BEGIN Selection

[PATCH 00/53] Get rid of UTF-8 chars that can be mapped as ASCII

Mon May 10 04:19:50 PDT 2021

Em Mon, 10 May 2021 12:52:44 +0200
Thorsten Leemhuis <linux at leemhuis.info> escreveu:

> On 10.05.21 12:26, Mauro Carvalho Chehab wrote:
> >
> > As Linux developers are all around the globe, and not everybody has UTF-8
> > as their default charset, better to use UTF-8 only on cases where it is really
> > needed.
> > […]
> > The remaining patches on series address such cases on *.rst files and 
> > inside the Documentation/ABI, using this perl map table in order to do the
> > charset conversion:
> > 
> > my %char_map = (
> > […]
> > 	0x2013 => '-',		# EN DASH
> > 	0x2014 => '-',		# EM DASH  

> I might be performing bike shedding here, but wouldn't it be better to
> replace those two with "--", as explained in
> https://en.wikipedia.org/wiki/Dash#Approximating_the_em_dash_with_two_or_three_hyphens
> 
> For EM DASH there seems to be even "---", but I'd say that is a bit too
> much.

END Selection

**Directions:**
- a) Answer these questions about the patch discussion on replacing UTF-8 characters with ASCII:
(i) Why does the quoted patch description say UTF-8 should be used only where it is really needed?
(ii) In what language is the map table used for the charset conversion written?
(iii) What replacement for EN DASH and EM DASH does Thorsten Leemhuis propose instead of a single hyphen?
- b) Resume the patch discussion on replacing UTF-8 characters with ASCII, picking up after its last line.

BEGIN Information supplied

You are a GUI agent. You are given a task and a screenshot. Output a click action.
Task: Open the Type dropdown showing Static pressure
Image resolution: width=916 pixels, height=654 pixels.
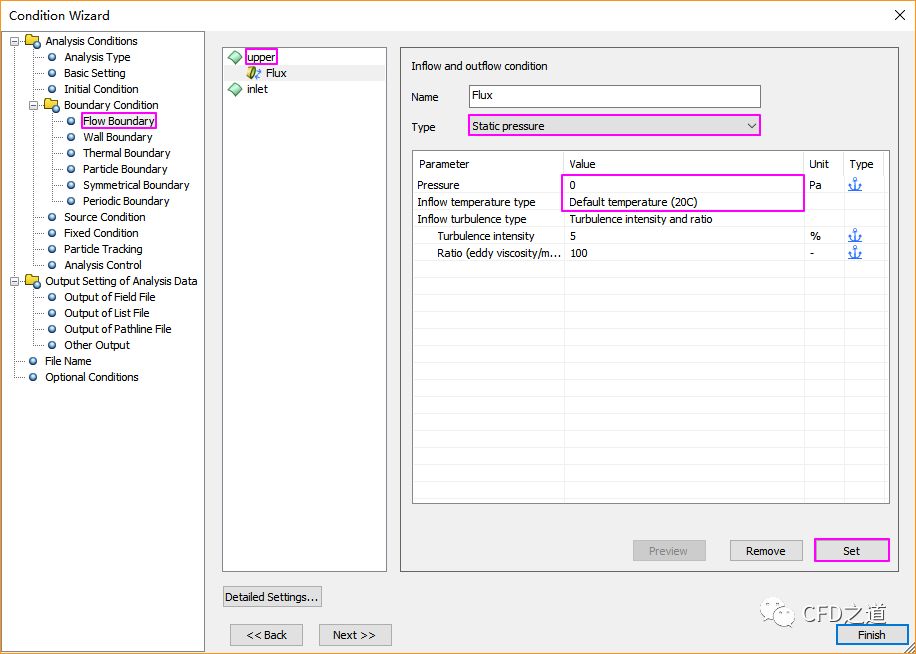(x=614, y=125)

END Information supplied

**Per-task outputs:**
- a)
(i) Linux developers are all around the globe, and not everybody has UTF-8 as their default charset.
(ii) Perl.
(iii) Two hyphens, "--".

- b)
Yeah, we can do, instead:

 	0x2013 => '--',		# EN DASH
 	0x2014 => '---',	# EM DASH  

I was actually in doubt about those ;-)

Btw, when producing HTML documentation,  Sphinx should convert:
	-- into EN DASH
and:
	--- into EM DASH

So, the resulting html will be identical.

> Or do you fear the extra work as some lines then might break the
> 80-character limit then?

No, I suspect that the line size won't be an issue. Some care should
taken when EN DASH and EM DASH are used inside tables.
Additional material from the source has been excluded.